Records from a data source:
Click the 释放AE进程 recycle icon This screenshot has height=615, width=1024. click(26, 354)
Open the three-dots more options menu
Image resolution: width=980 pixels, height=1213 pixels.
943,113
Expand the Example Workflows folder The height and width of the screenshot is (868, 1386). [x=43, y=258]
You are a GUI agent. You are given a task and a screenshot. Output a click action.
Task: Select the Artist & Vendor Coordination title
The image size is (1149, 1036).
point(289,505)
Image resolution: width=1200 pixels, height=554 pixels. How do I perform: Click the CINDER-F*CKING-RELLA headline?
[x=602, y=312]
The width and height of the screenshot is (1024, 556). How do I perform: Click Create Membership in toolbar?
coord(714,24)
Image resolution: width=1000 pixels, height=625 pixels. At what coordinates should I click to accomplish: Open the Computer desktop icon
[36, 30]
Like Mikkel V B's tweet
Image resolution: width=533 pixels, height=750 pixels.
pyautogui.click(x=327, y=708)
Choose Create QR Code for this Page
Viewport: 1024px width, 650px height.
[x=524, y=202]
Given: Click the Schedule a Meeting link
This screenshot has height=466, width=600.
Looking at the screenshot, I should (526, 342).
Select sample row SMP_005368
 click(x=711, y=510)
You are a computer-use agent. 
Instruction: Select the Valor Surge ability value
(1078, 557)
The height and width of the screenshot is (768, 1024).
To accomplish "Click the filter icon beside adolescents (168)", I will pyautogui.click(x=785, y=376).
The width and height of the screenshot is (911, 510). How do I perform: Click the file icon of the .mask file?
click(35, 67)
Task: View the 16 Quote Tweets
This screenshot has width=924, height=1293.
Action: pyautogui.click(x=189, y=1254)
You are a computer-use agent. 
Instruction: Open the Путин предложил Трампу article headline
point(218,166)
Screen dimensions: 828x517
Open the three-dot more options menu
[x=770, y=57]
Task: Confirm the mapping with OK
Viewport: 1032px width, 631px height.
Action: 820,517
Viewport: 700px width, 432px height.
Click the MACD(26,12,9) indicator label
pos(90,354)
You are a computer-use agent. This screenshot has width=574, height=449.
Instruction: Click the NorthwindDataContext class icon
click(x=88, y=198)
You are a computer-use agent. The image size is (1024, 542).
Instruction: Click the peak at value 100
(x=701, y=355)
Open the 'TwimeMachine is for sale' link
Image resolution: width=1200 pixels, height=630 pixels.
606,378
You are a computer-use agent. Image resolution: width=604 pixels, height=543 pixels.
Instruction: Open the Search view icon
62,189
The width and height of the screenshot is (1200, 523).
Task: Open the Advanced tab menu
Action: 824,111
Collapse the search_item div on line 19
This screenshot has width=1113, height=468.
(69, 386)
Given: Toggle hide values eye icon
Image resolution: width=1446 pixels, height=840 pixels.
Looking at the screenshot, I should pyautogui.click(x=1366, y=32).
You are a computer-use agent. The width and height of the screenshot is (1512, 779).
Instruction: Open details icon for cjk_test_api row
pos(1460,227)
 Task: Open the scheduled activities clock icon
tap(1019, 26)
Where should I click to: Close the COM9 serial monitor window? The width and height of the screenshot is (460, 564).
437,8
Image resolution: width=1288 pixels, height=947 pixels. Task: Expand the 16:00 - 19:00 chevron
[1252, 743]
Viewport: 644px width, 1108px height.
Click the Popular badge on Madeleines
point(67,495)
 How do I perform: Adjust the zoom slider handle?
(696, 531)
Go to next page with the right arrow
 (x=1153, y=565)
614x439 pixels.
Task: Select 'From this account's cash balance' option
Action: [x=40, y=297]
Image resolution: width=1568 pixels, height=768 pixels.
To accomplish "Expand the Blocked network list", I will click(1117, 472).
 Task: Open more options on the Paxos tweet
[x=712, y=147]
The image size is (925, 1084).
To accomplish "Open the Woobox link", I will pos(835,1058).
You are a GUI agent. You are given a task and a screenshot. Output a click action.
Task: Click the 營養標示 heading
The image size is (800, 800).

Task goal:
Every line above is to be transcribed exactly.

Written solution:
Click the 释放AE进程 recycle icon This screenshot has height=615, width=1024. click(26, 354)
Open the three-dots more options menu
Image resolution: width=980 pixels, height=1213 pixels.
943,113
Expand the Example Workflows folder The height and width of the screenshot is (868, 1386). [x=43, y=258]
You are a GUI agent. You are given a task and a screenshot. Output a click action.
Task: Select the Artist & Vendor Coordination title
The image size is (1149, 1036).
point(289,505)
Image resolution: width=1200 pixels, height=554 pixels. How do I perform: Click the CINDER-F*CKING-RELLA headline?
[x=602, y=312]
The width and height of the screenshot is (1024, 556). How do I perform: Click Create Membership in toolbar?
coord(714,24)
Image resolution: width=1000 pixels, height=625 pixels. At what coordinates should I click to accomplish: Open the Computer desktop icon
[36, 30]
Like Mikkel V B's tweet
Image resolution: width=533 pixels, height=750 pixels.
pyautogui.click(x=327, y=708)
Choose Create QR Code for this Page
Viewport: 1024px width, 650px height.
[x=524, y=202]
Given: Click the Schedule a Meeting link
This screenshot has height=466, width=600.
Looking at the screenshot, I should (526, 342).
Select sample row SMP_005368
 click(x=711, y=510)
You are a computer-use agent. 
Instruction: Select the Valor Surge ability value
(1078, 557)
The height and width of the screenshot is (768, 1024).
To accomplish "Click the filter icon beside adolescents (168)", I will pyautogui.click(x=785, y=376).
The width and height of the screenshot is (911, 510). How do I perform: Click the file icon of the .mask file?
click(35, 67)
Task: View the 16 Quote Tweets
This screenshot has width=924, height=1293.
Action: pyautogui.click(x=189, y=1254)
You are a computer-use agent. 
Instruction: Open the Путин предложил Трампу article headline
point(218,166)
Screen dimensions: 828x517
Open the three-dot more options menu
[x=770, y=57]
Task: Confirm the mapping with OK
Viewport: 1032px width, 631px height.
Action: 820,517
Viewport: 700px width, 432px height.
Click the MACD(26,12,9) indicator label
pos(90,354)
You are a computer-use agent. This screenshot has width=574, height=449.
Instruction: Click the NorthwindDataContext class icon
click(x=88, y=198)
You are a computer-use agent. The image size is (1024, 542).
Instruction: Click the peak at value 100
(x=701, y=355)
Open the 'TwimeMachine is for sale' link
Image resolution: width=1200 pixels, height=630 pixels.
606,378
You are a computer-use agent. Image resolution: width=604 pixels, height=543 pixels.
Instruction: Open the Search view icon
62,189
The width and height of the screenshot is (1200, 523).
Task: Open the Advanced tab menu
Action: 824,111
Collapse the search_item div on line 19
This screenshot has width=1113, height=468.
(69, 386)
Given: Toggle hide values eye icon
Image resolution: width=1446 pixels, height=840 pixels.
Looking at the screenshot, I should pyautogui.click(x=1366, y=32).
You are a computer-use agent. The width and height of the screenshot is (1512, 779).
Instruction: Open details icon for cjk_test_api row
pos(1460,227)
 Task: Open the scheduled activities clock icon
tap(1019, 26)
Where should I click to: Close the COM9 serial monitor window? The width and height of the screenshot is (460, 564).
437,8
Image resolution: width=1288 pixels, height=947 pixels. Task: Expand the 16:00 - 19:00 chevron
[1252, 743]
Viewport: 644px width, 1108px height.
Click the Popular badge on Madeleines
point(67,495)
 How do I perform: Adjust the zoom slider handle?
(696, 531)
Go to next page with the right arrow
 (x=1153, y=565)
614x439 pixels.
Task: Select 'From this account's cash balance' option
Action: [x=40, y=297]
Image resolution: width=1568 pixels, height=768 pixels.
To accomplish "Expand the Blocked network list", I will click(1117, 472).
 Task: Open more options on the Paxos tweet
[x=712, y=147]
The image size is (925, 1084).
To accomplish "Open the Woobox link", I will pos(835,1058).
You are a GUI agent. You are given a task and a screenshot. Output a click action.
Task: Click the 營養標示 heading
The image size is (800, 800).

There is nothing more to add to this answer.